Tomorrow you'll gather around the Thanksgiving table with your family—those precious few souls that walk this cold Earth draped in the same flesh and blood that coat your weary bones. Invariably, they will say something that makes you want to murder them or, at the very least, ruin dinner in the process of setting them straight.

Here's our suggestion: Don't.

Earlier this week Vox put together a current-events Cliff's Notes to cram and memorize in order to emerge victorious in The Thanksgiving Fight that future generations will cite as a major factor in solving the conflict between Israel and Palestine. It's meticulously researched and nicely packaged, and if you best express your love and affection for your family by engaging in a spirited debate about politics and culture for which you have studied and prepared—and for many people this is true!—we highly recommend it.

But if you are like the many other people for whom family fights are miserable, predictable re-stagings of ancient battles from which everyone emerges hurt and frustrated, don't bother.

Your cousin wants to talk about Ferguson? Fine. Your cousin is a dumb asshole. You muted your cousin on Facebook for a reason. You understood then, from the comfort of the city in which you chose to live, that although you were obligated to remain friends with him on social media, you were in no way obligated to witness or respond to his ideas and opinions. You knew, back then, that no amount of links towards helpful information could persuade him, no amount of energy extended on your part could change his mind. Nothing has changed. Don't fight. Not for his sake, but for your own. Deep breath.

Your aunt wants to talk about Bill Cosby? Who would've thought something this ignorant would ever fall out of your sweet Aunt Lin's mouth? Rather than take her through the timeline and explain that, no, this isn't the first time we're hearing about the accusations against Cosby, and rather than explain to her how difficult it would be for a victim of sexual assault to accuse and confront her rapist even if we lived in a world where those accusations were taken seriously, and even if their rapist weren't a beloved symbol of traditional family values, which we do not, and which he is—rather than waste your breath and time and blood pressure—don't!

Your grandfather wants to talk about immigration? Give him one of those pursed-lip smiles. Relax. Have a sip of wine. Yummy yum. Have another. Mmm, mm.

Your family members are not opponents in a scored debate. Like everyone else, including you, they are terrified of the world and struggling through life. Their toxic opinions and ideas are not your responsibility. There are circumstances that might call for passionate debate with your uncle. Your uncle's drunken post-dinner attempts to provoke a reaction because he was never properly socialized to display explicit emotion but wants to interact with people he cares about is not included in that list of circumstances.

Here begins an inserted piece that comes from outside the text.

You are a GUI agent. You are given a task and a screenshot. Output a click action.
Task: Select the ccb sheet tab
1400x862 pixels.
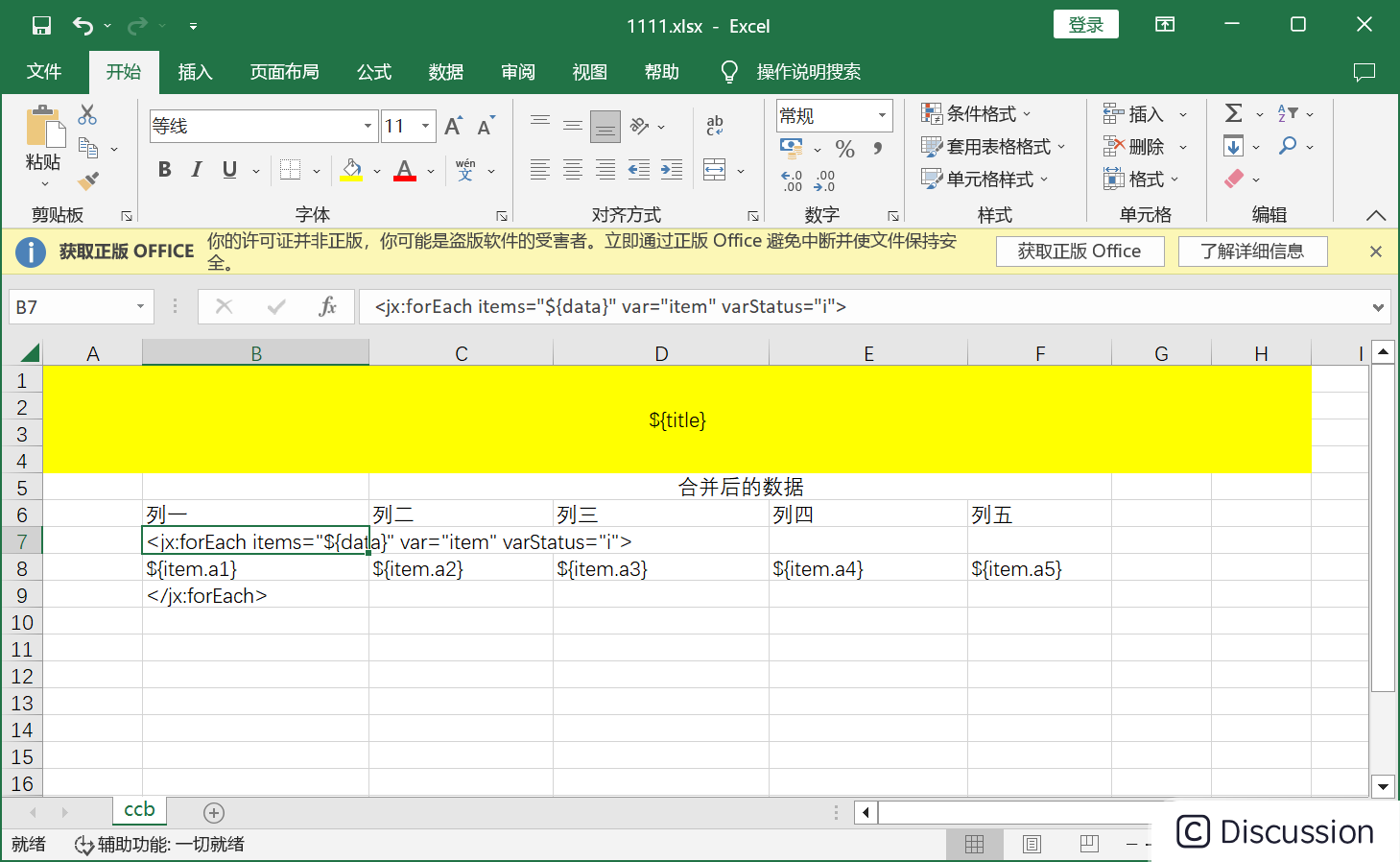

You know your family very well. Unlike with a friend's new boyfriend—whom you have to at least pretend to attempt to like—you feel very comfortable showing anger towards them on your face, and then showing it very loudly with your mouth. You slip back into the same unfortunate conversational patterns of your youth, except this time you're not fighting with your brother over who gets shotgun in the Honda—you're fighting with your brother over Darren Wilson, and also Gamergate, and also gay marriage, like, how are we even having this argument, holy shit, WHO ARE YOU?

You might, as you trudge home through holiday traffic, stew in the idea that your family is somehow more difficult than everyone else's. You might envision your uncle's misinformed opinions and—thrilling a small amount over your right-thinking heroism—think: "My family is the worst. It's so annoying that I have to take time out of my Thanksgiving dinner to correct their facts, tell them the real truth, and call them idiots."

But let me be the one to tell you, buddy: You don't have to do that!

And, look, more to the point: Your family isn't the worst. They're normal. You have a normal, sucky, argumentative, loving family, and you're just one dumb part of it. I'm sorry.